>> Begin Source material

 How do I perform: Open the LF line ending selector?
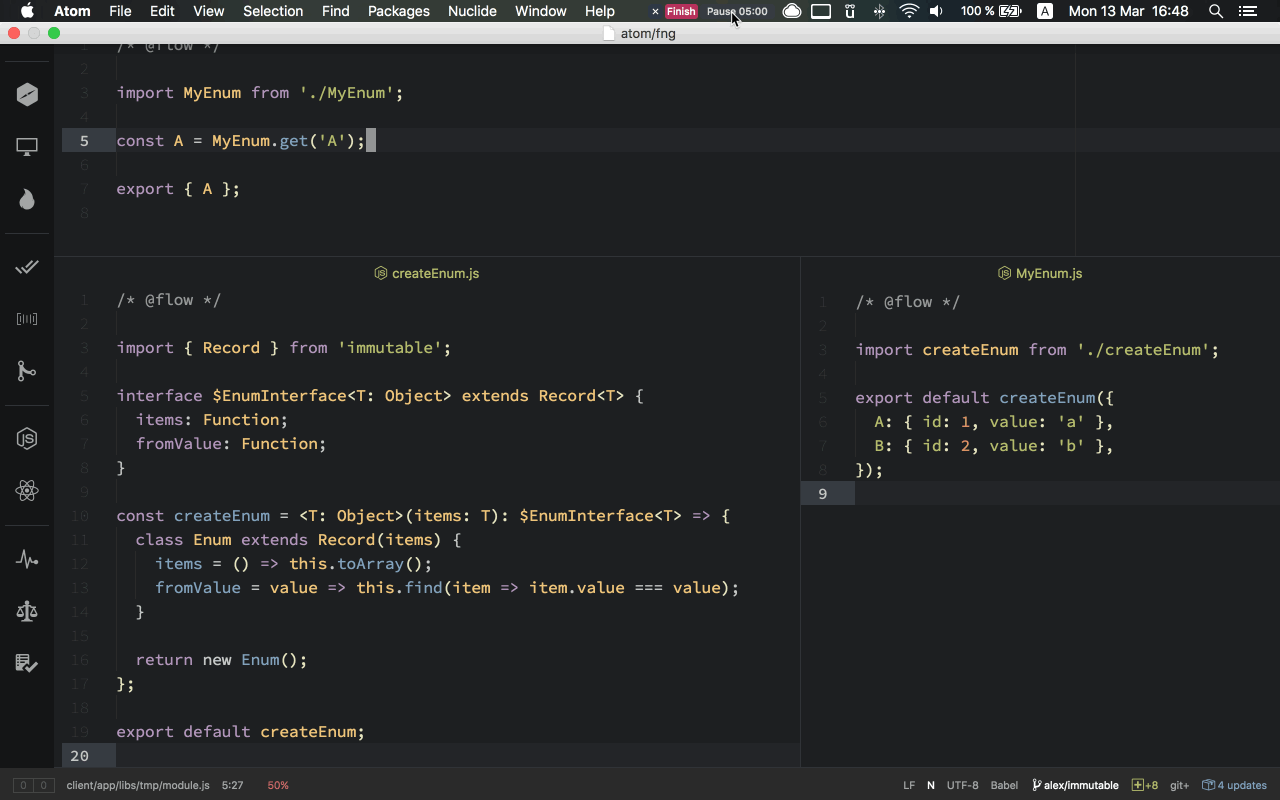tap(909, 785)
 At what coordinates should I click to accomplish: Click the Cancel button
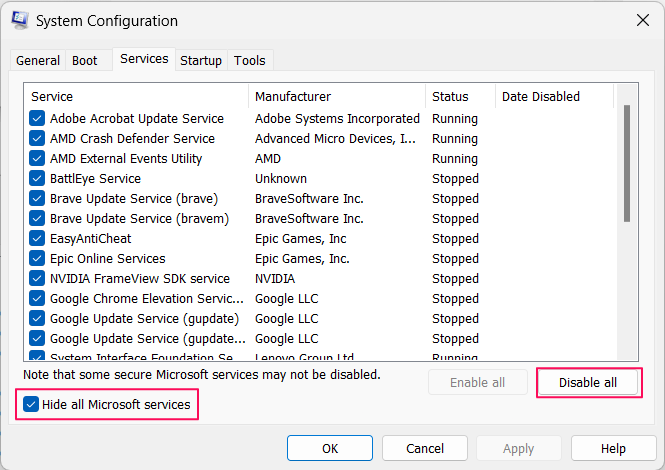[425, 449]
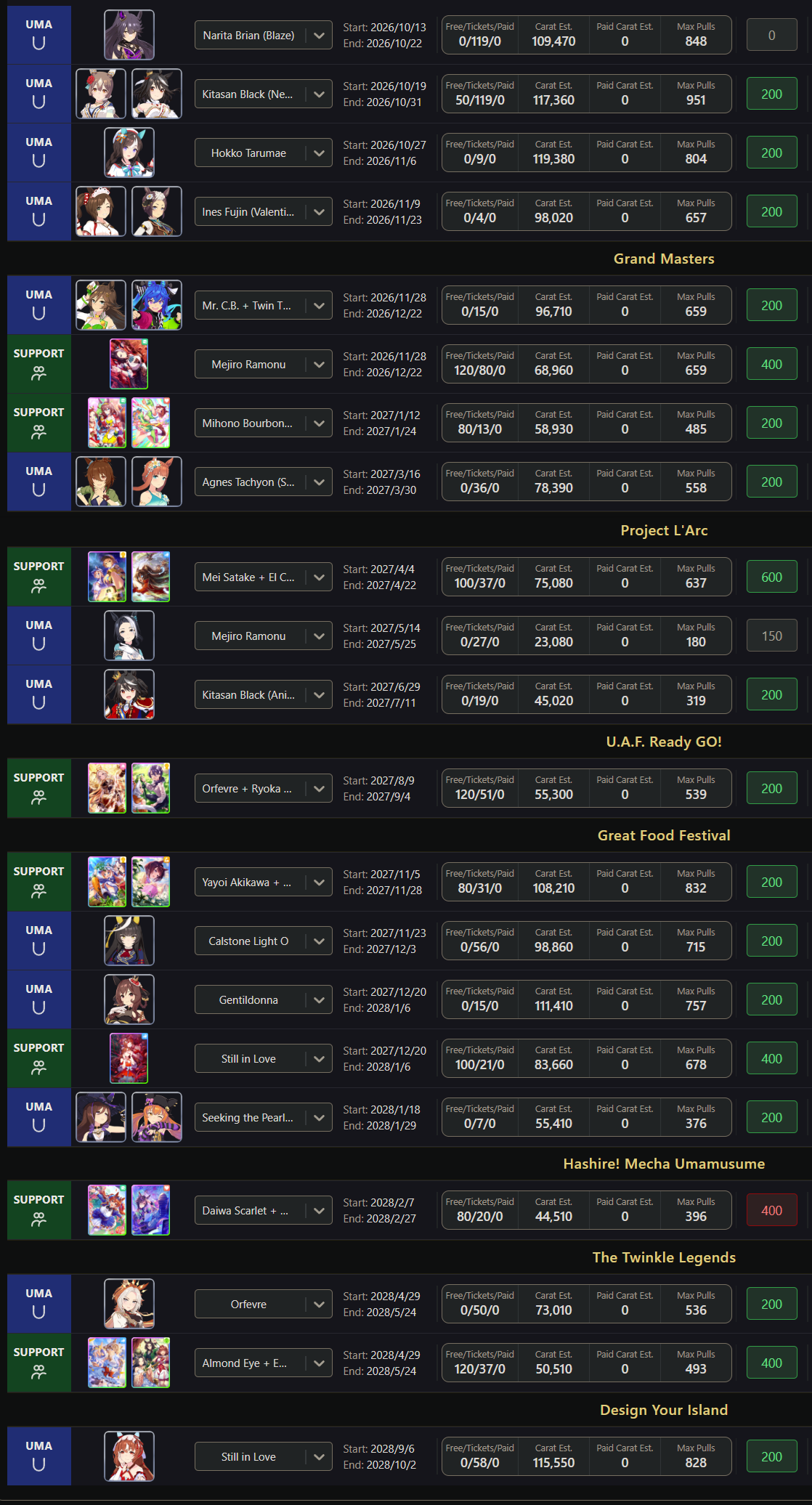Image resolution: width=812 pixels, height=1505 pixels.
Task: Toggle SUPPORT type badge on Daiwa Scarlet row
Action: [39, 1210]
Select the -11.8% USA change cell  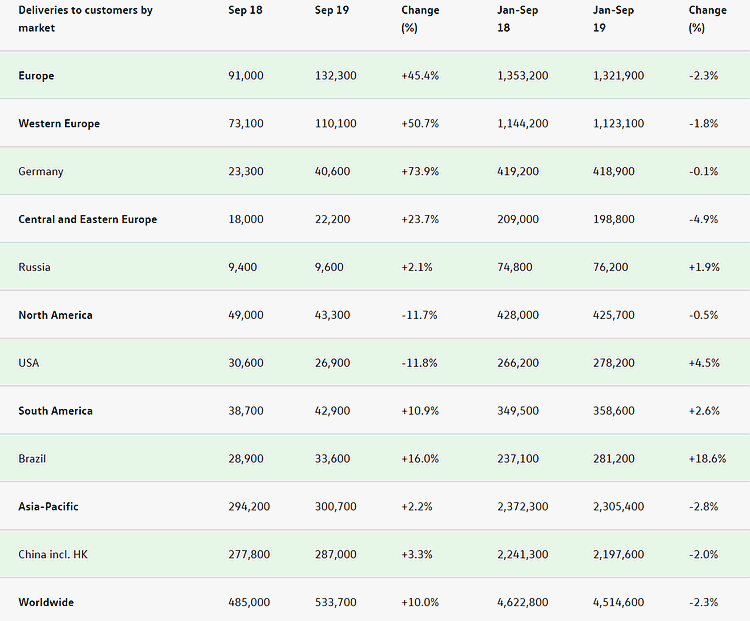tap(418, 363)
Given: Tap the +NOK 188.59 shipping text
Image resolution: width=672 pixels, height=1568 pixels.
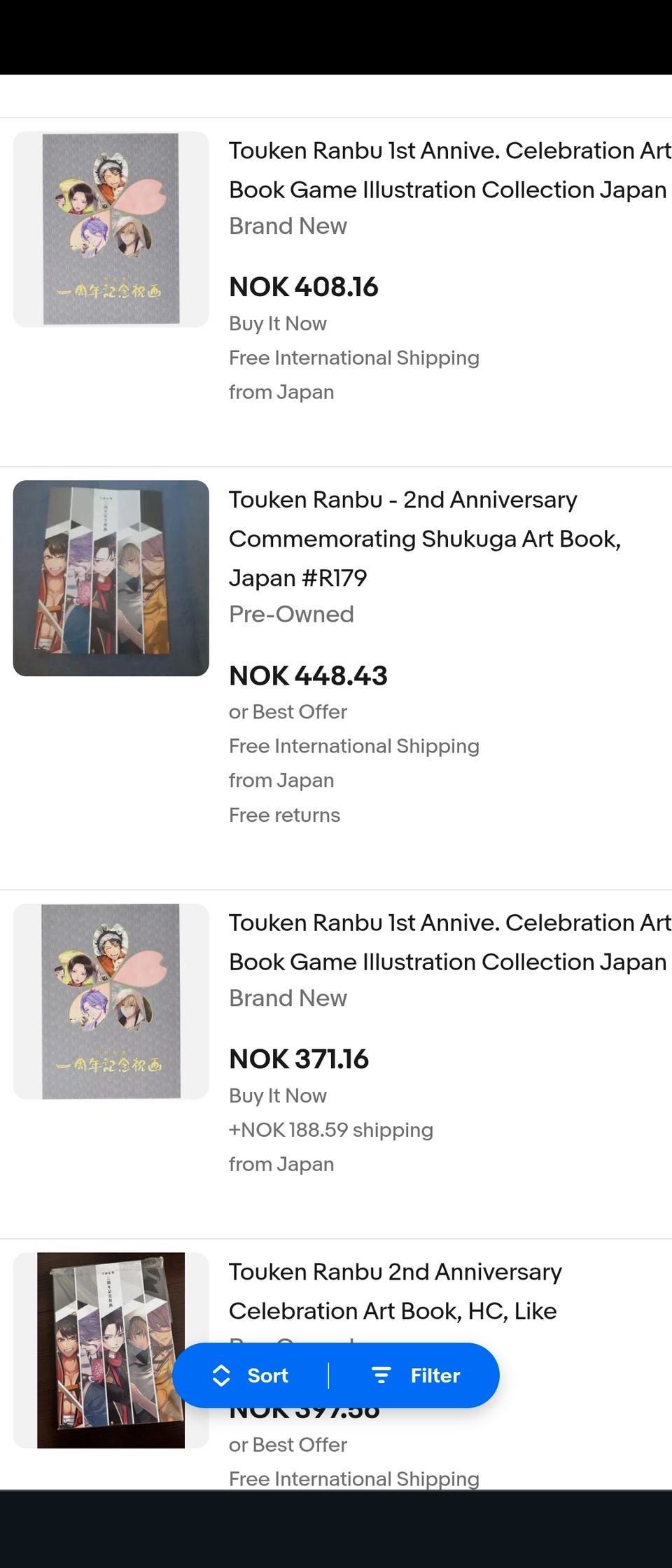Looking at the screenshot, I should (x=331, y=1130).
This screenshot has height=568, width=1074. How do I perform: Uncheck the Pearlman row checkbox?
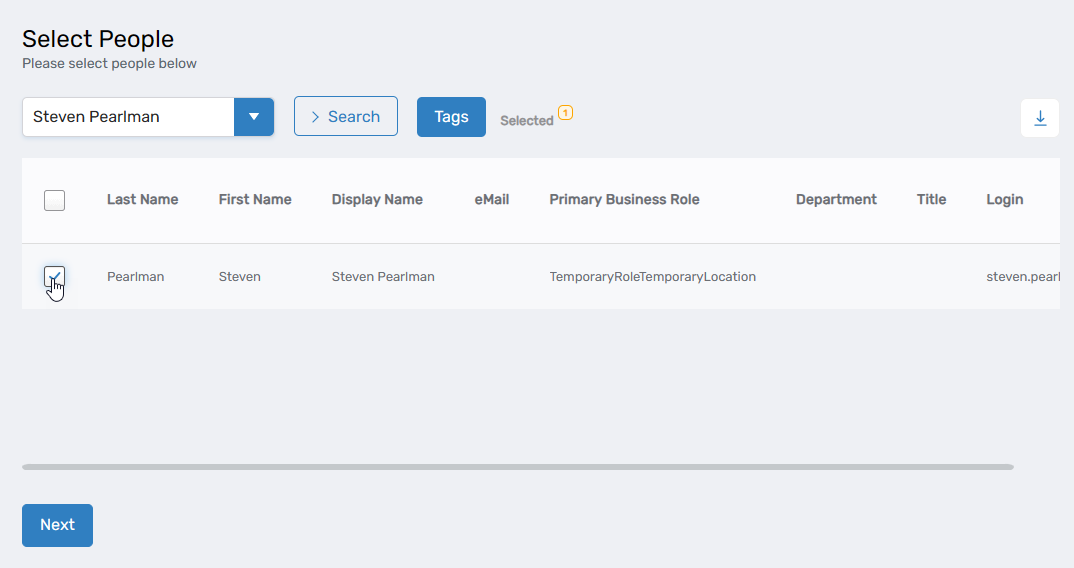pos(55,277)
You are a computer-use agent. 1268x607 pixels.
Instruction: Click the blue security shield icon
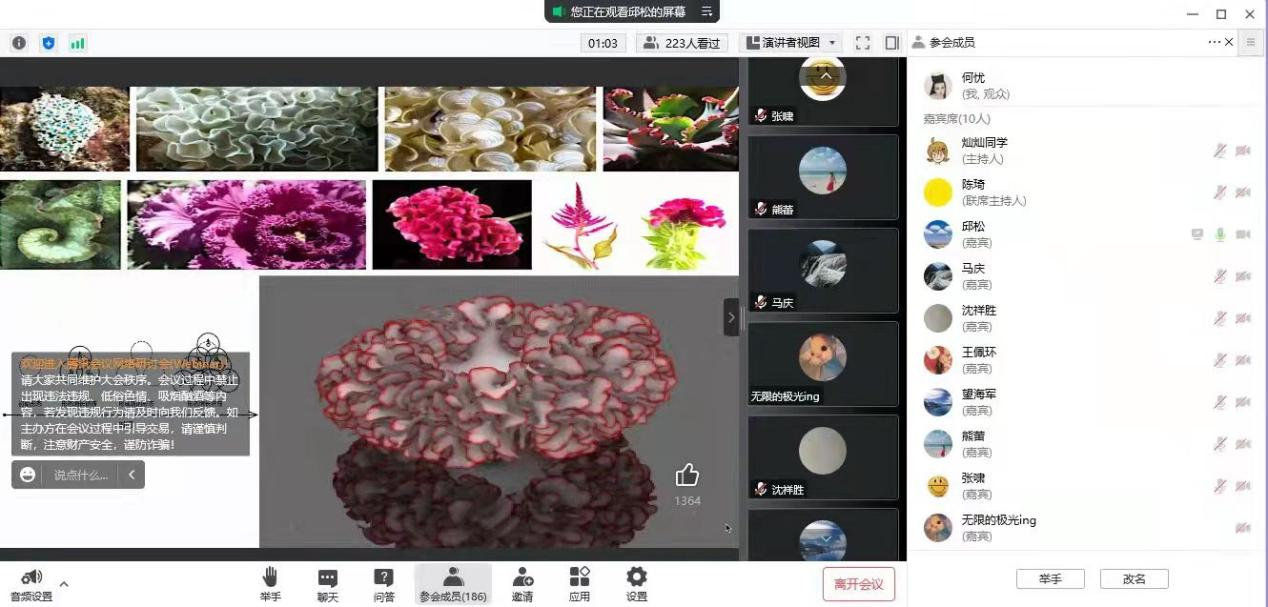tap(48, 43)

>> End Source material

Aim =
Reproduce word for word the part of the items that starts with the line containing "Given: Tap the +NOK 188.59 shipping text" and runs through the end of the items, both ends included. Leave out the pictures.

Reply =
Given: Tap the +NOK 188.59 shipping text
Image resolution: width=672 pixels, height=1568 pixels.
Looking at the screenshot, I should (x=331, y=1130).
This screenshot has height=568, width=1074. How do I perform: Uncheck the Pearlman row checkbox?
pos(55,277)
You are a computer-use agent. 1268x607 pixels.
Instruction: Click the blue security shield icon
tap(48, 43)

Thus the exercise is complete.